The
antimetabolite 1-beta-D-arabinofuranosylcytosine (
ara-C) has been used as a highly effective agent for the treatment of
leukemia. The active metabolite 1-beta-D-arabinofuranosylcytosine
triphosphate (
ara-CTP) is a potent inhibitor of
DNA polymerases alpha, delta, and epsilon, and is responsible for inhibiting intact cell
DNA synthesis.

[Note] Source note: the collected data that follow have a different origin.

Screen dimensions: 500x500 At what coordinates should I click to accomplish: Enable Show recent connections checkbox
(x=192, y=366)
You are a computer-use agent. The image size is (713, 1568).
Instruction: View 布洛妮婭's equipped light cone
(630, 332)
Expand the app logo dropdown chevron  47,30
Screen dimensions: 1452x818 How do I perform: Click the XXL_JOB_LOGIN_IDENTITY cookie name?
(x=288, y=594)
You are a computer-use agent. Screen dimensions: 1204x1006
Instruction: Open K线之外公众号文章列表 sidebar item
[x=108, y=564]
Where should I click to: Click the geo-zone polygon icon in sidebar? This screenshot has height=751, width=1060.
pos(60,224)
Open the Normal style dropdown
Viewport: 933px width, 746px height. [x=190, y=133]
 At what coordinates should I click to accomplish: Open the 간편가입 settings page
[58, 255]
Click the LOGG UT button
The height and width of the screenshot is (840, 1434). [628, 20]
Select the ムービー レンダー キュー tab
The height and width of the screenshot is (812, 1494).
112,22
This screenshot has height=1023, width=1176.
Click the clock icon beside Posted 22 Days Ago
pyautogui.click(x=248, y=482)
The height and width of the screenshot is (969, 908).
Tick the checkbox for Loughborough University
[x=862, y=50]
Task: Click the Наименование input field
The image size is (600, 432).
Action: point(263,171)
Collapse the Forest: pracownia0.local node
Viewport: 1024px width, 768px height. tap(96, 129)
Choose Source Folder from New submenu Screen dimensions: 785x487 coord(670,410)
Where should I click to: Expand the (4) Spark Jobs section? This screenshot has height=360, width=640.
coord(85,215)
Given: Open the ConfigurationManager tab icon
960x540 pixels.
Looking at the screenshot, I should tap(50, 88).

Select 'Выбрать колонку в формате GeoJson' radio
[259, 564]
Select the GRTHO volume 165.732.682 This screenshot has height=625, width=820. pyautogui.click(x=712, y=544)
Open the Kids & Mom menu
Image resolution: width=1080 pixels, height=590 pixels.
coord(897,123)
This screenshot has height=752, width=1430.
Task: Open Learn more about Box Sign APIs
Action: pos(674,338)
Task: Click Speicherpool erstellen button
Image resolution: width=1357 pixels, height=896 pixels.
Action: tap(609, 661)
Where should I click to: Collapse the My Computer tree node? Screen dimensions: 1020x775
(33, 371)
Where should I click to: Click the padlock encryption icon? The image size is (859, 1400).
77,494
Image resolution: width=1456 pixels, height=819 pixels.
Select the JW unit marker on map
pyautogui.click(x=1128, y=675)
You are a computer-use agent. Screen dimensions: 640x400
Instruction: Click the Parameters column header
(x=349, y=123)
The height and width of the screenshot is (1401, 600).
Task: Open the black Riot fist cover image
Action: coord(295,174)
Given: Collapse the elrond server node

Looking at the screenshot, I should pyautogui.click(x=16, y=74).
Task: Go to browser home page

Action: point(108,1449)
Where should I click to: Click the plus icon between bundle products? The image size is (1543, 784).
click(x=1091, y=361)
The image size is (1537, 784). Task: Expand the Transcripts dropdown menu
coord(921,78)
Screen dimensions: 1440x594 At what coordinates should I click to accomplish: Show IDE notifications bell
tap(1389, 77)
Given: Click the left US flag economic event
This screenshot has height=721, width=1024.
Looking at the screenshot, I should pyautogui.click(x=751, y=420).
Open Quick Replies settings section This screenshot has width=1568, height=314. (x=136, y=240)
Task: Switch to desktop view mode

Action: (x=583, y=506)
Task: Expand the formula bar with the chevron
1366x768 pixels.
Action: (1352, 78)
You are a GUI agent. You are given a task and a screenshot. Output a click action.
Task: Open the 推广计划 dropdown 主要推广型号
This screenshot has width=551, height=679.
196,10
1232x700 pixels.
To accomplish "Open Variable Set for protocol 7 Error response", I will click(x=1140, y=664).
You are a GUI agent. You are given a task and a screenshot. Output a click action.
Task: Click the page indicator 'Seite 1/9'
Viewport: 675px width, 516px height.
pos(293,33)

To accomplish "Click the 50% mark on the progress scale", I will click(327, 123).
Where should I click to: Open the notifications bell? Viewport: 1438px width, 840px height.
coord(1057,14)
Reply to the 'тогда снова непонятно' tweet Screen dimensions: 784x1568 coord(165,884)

We have shown that a multiprotein complex, exhibiting many of the properties expected of the human cell DNA replication apparatus, can be readily isolated from human cells and tissues and is capable of supporting origin-dependent
DNA synthesis in vitro.
DNA polymerases alpha, delta, and epsilon are components of this multiprotein complex, termed the
DNA synthesome, and we report here that the activities of these
DNA synthesome-associated
DNA polymerases are inhibited differentially by
ara-CTP. Inhibition of the
DNA synthesome-associated
DNA polymerase alpha increased in a concentration-dependent manner, and was correlated closely with the inhibition of simian virus 40 (SV40) origin-dependent in vitro DNA replication, whereas
DNA synthesome-associated
DNA polymerase delta activity was not inhibited significantly by
ara-CTP at 100 microM. Recent work has shown that the synthesome-associated
DNA polymerase epsilon does not function in in vitro SV40 DNA replication, suggesting that only polymerases alpha and delta drive the DNA replication fork. Therefore, our results suggest that inhibition of the activity of the mammalian cell
DNA synthesome by
ara-CTP is due primarily to the inhibition of the
DNA synthesome-associated
DNA polymerase alpha. This observation implies that the
drug may target specific phases of the
DNA synthetic process in human cells.